Records shown START

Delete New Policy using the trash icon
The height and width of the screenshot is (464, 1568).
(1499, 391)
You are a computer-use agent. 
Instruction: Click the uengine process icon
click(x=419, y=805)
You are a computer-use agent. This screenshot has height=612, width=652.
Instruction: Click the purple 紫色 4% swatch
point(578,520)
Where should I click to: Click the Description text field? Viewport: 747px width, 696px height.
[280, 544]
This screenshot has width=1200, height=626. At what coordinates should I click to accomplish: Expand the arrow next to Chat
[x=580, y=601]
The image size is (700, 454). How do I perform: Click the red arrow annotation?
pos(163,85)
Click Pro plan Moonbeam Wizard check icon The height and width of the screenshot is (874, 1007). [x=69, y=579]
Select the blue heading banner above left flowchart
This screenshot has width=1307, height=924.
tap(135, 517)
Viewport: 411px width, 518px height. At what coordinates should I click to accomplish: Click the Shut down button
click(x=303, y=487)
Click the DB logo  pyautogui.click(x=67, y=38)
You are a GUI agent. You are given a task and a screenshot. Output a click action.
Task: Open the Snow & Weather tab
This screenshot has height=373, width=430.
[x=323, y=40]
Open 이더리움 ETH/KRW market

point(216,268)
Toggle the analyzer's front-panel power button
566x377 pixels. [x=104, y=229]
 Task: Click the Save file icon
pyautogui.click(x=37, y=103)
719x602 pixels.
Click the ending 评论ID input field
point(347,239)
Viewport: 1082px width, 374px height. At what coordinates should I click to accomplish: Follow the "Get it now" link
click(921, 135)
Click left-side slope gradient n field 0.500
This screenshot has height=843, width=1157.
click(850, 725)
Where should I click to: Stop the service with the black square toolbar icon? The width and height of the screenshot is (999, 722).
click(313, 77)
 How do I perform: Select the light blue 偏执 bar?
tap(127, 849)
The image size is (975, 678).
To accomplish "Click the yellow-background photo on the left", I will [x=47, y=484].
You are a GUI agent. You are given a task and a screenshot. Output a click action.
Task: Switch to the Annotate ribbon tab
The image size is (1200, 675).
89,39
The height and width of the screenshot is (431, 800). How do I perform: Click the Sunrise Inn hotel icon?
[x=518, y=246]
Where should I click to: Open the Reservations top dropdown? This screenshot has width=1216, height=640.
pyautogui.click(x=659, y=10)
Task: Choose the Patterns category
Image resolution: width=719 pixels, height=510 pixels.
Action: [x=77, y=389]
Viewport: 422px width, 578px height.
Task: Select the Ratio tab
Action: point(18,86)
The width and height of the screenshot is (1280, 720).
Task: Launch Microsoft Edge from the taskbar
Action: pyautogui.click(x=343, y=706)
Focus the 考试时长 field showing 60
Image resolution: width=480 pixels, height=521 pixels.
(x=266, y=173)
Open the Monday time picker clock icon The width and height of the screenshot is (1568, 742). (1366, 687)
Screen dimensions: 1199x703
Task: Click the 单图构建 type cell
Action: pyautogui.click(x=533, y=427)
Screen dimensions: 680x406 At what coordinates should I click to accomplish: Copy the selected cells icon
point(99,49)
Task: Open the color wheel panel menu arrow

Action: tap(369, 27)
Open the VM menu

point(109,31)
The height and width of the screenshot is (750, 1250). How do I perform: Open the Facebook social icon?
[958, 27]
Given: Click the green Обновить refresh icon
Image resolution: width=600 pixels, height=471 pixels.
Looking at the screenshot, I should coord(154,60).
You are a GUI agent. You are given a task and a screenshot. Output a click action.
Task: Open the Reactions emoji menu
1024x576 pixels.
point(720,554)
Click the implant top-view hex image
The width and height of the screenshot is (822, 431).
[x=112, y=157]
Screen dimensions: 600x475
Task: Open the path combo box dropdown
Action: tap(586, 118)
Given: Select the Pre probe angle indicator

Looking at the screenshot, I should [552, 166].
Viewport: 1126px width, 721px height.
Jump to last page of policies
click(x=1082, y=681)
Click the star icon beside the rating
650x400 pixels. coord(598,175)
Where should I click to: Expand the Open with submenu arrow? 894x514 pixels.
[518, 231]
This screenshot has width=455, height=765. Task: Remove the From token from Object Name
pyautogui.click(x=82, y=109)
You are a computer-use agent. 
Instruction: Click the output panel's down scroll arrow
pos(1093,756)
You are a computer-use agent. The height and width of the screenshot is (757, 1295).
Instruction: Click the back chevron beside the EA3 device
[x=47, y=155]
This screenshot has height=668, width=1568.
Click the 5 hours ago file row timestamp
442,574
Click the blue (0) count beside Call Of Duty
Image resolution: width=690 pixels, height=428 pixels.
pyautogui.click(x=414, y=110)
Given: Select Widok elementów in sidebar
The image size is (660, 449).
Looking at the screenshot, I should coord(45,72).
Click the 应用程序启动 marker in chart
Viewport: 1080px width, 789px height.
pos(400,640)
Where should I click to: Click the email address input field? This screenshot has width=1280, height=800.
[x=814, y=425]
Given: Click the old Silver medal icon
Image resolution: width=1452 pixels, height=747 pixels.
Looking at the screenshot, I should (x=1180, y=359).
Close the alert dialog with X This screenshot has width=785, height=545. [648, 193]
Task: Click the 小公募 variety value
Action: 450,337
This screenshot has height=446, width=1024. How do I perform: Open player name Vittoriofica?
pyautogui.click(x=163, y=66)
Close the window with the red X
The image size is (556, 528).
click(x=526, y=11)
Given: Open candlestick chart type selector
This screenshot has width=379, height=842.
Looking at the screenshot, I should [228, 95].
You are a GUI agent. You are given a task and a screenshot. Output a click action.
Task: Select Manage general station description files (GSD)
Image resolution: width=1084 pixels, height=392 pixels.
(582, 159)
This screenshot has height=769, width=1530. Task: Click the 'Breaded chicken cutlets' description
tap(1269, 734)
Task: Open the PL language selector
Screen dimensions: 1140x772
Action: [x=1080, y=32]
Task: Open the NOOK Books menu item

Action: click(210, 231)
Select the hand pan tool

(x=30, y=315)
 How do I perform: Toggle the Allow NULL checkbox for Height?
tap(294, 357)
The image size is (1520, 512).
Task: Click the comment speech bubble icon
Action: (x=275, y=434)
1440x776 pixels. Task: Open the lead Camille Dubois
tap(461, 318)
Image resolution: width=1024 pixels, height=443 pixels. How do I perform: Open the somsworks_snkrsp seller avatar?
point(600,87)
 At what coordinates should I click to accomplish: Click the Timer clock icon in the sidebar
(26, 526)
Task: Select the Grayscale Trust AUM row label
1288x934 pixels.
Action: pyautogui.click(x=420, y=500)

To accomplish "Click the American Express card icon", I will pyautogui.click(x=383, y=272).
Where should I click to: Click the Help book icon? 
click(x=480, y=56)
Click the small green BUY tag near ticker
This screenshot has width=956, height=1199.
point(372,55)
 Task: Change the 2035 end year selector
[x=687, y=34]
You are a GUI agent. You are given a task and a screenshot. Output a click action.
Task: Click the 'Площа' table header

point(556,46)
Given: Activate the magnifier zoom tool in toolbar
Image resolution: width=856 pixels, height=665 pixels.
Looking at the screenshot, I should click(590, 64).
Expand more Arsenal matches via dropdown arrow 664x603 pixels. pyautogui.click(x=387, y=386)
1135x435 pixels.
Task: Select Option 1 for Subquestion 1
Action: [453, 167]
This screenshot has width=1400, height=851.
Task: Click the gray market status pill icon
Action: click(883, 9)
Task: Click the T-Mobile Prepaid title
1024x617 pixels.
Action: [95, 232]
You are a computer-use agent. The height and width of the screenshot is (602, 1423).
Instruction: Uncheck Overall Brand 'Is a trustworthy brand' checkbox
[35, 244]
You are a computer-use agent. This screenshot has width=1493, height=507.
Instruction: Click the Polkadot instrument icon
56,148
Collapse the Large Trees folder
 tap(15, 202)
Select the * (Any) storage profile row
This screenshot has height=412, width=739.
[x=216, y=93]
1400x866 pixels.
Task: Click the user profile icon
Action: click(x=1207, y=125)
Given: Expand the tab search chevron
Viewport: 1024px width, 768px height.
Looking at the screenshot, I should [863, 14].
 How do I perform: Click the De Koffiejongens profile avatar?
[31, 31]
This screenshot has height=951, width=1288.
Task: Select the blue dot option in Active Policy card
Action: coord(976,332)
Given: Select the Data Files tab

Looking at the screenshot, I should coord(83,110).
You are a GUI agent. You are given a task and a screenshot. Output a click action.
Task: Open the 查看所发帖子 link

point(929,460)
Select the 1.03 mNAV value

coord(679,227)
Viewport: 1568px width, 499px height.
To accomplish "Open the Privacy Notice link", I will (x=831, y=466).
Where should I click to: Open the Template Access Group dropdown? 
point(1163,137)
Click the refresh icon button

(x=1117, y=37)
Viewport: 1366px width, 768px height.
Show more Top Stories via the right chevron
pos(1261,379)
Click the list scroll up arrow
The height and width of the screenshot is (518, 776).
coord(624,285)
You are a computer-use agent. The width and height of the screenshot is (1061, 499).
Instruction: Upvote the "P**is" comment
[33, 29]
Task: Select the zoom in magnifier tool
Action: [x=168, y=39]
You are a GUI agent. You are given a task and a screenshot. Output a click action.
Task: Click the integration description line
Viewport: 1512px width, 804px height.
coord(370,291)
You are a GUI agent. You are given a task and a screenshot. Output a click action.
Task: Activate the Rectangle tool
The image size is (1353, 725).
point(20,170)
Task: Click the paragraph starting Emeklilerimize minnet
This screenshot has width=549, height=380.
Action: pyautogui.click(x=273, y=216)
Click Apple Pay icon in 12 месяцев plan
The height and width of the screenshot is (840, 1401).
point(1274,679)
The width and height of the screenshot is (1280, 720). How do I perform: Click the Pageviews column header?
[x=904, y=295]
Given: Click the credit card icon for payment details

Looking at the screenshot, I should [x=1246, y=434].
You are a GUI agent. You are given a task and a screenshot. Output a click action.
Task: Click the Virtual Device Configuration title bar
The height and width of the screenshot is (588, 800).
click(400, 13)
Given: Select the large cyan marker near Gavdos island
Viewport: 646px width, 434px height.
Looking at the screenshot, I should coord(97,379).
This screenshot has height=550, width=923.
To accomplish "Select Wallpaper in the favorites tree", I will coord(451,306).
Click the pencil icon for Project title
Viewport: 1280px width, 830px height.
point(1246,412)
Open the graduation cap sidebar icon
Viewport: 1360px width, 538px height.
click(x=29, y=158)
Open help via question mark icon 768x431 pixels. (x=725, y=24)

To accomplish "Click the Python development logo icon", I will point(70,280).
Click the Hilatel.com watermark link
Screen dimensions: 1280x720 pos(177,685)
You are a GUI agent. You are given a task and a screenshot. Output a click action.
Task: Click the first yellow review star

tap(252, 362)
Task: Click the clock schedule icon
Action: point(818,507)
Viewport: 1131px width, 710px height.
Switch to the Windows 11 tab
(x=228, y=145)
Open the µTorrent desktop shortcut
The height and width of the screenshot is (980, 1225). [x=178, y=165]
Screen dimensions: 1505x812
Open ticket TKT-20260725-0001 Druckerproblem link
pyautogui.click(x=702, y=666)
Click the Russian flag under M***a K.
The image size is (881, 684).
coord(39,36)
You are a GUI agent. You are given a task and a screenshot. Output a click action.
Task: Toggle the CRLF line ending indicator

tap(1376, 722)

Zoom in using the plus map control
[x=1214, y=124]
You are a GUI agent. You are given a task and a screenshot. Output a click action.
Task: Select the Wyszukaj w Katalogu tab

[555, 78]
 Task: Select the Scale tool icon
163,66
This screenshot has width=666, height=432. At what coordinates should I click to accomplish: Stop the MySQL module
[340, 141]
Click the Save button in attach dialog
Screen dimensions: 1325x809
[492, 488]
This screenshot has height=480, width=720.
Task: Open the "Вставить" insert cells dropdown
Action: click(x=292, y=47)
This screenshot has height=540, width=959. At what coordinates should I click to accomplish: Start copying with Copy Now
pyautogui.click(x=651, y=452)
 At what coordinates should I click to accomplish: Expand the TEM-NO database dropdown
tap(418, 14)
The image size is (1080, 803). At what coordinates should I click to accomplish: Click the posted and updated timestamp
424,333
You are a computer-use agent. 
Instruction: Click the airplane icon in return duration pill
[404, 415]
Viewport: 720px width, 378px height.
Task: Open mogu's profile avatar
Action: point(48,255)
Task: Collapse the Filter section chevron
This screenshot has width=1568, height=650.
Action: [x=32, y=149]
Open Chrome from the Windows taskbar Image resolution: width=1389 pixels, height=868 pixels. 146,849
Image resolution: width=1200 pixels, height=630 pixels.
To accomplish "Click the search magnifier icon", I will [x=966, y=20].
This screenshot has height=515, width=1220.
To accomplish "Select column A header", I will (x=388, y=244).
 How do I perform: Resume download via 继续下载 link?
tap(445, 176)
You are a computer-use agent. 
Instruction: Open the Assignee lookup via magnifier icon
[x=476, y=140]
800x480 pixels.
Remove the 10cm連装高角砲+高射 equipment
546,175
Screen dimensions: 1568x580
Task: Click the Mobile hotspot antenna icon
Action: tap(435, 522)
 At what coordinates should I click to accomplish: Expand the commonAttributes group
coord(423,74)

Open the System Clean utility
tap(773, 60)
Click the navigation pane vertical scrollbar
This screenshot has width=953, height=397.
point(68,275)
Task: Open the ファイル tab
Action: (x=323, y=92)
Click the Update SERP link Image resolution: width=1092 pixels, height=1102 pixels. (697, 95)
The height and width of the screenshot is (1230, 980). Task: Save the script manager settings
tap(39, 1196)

Records shown END

[Work to complete]
Whenever the string "marker" turns up in a line of the data, copy that line.

[Written reply]
Click the 应用程序启动 marker in chart
Given: Select the large cyan marker near Gavdos island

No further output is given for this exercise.